* What is being asked *
Transcribe exactly, and only, the lines that run from the one containing "Click the Cancel (X) formula icon" through the end of the records.

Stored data
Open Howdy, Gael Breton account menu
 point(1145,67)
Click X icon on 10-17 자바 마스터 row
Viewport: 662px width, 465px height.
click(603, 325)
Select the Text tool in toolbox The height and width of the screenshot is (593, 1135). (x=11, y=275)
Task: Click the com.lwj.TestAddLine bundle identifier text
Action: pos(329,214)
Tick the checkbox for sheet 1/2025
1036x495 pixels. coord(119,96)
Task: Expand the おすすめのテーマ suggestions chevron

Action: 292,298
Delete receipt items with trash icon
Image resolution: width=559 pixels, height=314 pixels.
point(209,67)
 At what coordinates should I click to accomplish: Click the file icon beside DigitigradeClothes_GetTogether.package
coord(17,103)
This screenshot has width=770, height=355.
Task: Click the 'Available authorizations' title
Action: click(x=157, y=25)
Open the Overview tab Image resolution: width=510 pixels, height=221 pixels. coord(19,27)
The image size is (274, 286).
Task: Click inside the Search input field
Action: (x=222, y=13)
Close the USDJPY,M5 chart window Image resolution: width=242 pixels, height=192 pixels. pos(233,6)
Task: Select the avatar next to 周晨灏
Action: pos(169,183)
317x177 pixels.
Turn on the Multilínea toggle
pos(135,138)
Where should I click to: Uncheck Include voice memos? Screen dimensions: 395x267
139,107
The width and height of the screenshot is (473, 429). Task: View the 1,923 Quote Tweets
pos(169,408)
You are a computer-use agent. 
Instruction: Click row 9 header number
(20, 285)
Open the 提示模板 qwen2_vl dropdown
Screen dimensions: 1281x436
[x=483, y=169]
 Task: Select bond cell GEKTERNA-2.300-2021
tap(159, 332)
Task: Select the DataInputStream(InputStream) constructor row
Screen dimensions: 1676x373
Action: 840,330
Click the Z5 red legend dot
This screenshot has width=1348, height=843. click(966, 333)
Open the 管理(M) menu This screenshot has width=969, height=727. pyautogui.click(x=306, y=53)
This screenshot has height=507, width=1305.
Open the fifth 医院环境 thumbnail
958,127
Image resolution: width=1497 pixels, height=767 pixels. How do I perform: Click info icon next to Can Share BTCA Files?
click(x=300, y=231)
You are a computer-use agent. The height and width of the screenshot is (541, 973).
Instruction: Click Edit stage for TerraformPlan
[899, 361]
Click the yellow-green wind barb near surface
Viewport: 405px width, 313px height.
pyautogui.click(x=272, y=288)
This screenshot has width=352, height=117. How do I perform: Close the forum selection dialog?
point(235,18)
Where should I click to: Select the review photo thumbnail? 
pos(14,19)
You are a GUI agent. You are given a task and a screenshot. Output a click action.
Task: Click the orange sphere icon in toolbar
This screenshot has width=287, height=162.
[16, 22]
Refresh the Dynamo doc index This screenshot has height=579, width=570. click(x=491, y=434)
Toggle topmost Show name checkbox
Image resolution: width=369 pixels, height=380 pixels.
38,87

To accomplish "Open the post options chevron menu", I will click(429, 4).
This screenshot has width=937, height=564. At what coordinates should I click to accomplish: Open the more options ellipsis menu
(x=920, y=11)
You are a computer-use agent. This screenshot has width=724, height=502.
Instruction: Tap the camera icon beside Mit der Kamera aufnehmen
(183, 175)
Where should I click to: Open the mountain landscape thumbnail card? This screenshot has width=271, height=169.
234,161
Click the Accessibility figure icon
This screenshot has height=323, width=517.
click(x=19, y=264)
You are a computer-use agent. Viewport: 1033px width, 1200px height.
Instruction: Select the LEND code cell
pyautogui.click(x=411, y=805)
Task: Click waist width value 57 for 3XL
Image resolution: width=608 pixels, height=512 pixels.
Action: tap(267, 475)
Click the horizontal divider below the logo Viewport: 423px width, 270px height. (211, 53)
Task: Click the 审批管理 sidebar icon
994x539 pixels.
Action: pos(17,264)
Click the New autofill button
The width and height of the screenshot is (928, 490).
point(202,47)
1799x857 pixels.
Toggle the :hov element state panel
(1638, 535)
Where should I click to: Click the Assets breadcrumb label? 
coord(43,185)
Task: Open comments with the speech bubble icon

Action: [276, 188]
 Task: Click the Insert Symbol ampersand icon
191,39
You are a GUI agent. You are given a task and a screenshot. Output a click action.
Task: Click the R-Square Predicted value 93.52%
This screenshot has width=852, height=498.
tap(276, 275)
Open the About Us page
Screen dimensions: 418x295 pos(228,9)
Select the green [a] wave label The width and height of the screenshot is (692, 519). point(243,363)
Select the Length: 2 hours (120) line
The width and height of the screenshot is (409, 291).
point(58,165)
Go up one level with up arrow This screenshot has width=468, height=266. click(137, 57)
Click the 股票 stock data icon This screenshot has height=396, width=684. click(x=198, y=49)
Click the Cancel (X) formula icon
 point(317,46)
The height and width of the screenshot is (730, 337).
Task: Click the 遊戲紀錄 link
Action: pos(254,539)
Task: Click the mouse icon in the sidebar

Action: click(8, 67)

* The completed task *
Click the Cancel (X) formula icon
 point(317,46)
The height and width of the screenshot is (730, 337).
Task: Click the 遊戲紀錄 link
Action: pos(254,539)
Task: Click the mouse icon in the sidebar

Action: click(8, 67)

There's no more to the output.